Quel renouveau démocratique global les revendications féministes portent-elles ? On en parle avec Marie-Cécile Naves, docteure en science politique de l’université Paris-Dauphine et directrice de recherche à l’Institut de relations internationales et stratégiques (IRIS).
La présidence Joe Biden et ses changements symboliques, à commencer par le choix de Kamala Harris comme vice-présidente, une première, semblent se positionner aux antipodes de ce qu’était la présidence Trump. Un renouveau féministe et démocratique est-il donc à espérer ?
Le trumpisme dans sa phase 2 a déjà commencé et il va tout faire pour continuer d’attirer la lumière à lui et de nourrir le récit de la présidence selon lui illégitime de Joe Biden. (Marie-Cécile Naves)
C’est dans l’Amérique de Trump que naît #Metoo, que naît l’affaire Weinstein, et que naît la première opposition à Donald Trump dès janvier 2017 ; c’est les femmes, c’est les féministes ; c’est quatre millions de personnes dans la rue pour les Women’s March. (Marie-Cécile Naves)
Marie-Cécile Naves est docteure en science politique de l’université Paris-Dauphine et directrice de recherche à l’Institut de relations internationales et stratégiques (IRIS) où elle supervise l’observatoire « Genre et géopolitique ». Après Trump, la revanche de l’homme blanc (Textuel, 2018) et Géopolitique des États-Unis (Eyrolles, 2018), elle publie La démocratie féministe chez Calmann Levy, qui s’intéresse à la situation des luttes féministe aujourd’hui face à des systèmes patriarcaux dominants.
On assisterait ainsi à la possibilité d’un renouveau féministe et démocratique, le féminisme ayant permis d’inciter à l’action et d‘influencer les pouvoirs publics. Depuis l’arrivée en 2017 du mouvement #MeToo, notamment, le domestique, l’intime, le sexuel deviennent des enjeux politiques. Le féminisme prendrait de l’ampleur, à la faveur d’un nouveau storytelling qui jouerait de la déconstruction des systèmes de croyance, le tout favorisé par un niveau inédit de circulation des influences intellectuelles et culturelles et de l »information.
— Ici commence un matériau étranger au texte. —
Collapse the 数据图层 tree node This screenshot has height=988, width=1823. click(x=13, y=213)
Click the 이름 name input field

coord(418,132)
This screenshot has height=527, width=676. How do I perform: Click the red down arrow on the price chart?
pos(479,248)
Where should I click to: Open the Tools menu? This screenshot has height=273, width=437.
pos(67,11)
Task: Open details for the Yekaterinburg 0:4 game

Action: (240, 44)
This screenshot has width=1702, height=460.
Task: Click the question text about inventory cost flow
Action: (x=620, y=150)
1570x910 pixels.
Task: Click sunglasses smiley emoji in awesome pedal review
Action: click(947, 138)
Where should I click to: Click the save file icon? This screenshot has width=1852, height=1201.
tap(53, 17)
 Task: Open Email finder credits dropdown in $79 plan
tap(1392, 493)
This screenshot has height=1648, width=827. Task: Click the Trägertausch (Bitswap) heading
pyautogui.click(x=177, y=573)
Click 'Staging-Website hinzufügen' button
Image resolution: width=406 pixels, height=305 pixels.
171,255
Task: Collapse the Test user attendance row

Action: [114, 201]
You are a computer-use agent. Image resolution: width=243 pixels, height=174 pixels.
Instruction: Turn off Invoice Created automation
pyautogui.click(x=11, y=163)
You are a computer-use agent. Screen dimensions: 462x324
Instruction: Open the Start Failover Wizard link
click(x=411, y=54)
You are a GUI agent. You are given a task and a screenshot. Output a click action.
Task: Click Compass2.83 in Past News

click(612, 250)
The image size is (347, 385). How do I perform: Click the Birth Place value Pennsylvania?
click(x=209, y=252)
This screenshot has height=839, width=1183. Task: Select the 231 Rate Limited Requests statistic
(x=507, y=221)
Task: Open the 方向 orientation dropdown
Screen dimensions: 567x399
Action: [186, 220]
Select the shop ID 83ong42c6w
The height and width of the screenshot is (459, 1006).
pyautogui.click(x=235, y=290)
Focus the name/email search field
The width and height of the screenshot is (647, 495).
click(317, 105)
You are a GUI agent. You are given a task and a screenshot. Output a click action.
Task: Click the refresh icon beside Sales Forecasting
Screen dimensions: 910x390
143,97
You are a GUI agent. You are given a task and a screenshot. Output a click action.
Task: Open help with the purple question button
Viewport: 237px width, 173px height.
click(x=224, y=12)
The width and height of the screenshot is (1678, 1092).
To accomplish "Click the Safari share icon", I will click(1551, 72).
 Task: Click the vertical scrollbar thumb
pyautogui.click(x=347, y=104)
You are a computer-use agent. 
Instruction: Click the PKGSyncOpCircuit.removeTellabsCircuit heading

Le fait de rejeter la science, de rejeter les études de genre, de rejeter les sciences humaines et sociales, de rejeter les études sur le climat, ça participe aussi de ce type de leadership très viriliste, très prédateur, qui a montré tout son échec dans la gestion de la Covid-19 en particulier. (Marie-Cécile Naves)
La lutte féministe se veut d’abord un combat. Elle doit porter la voix des femmes là où on ne les a pas encore entendues et rejoint en cela les luttes transversales, de l’affirmation des minorités à la protection de l’environnement.
Les études de genre, c’est une manière d’ouvrir le regard sur le réel. (… ) Quand on chausse les lunettes du genre, on élimine certains point aveugles dans l’analyse du réel et dans la manière dont on conduit des politiques publiques. (Marie-Cécile Naves)
En outre, même la crise du covid, phénomène planétaire, gagne à être analysée au prisme du genre. En touchant le monde entier, cette pandémie a souligné nos vulnérabilités collectives de même que nos capacités de résistance. En première ligne face à la maladie, les femmes, très présentés dans les métiers du care, ont montré la nécessité de ces derniers et la contradiction dans le fait qu’ils soient encore mis à la marge et dévalorisés.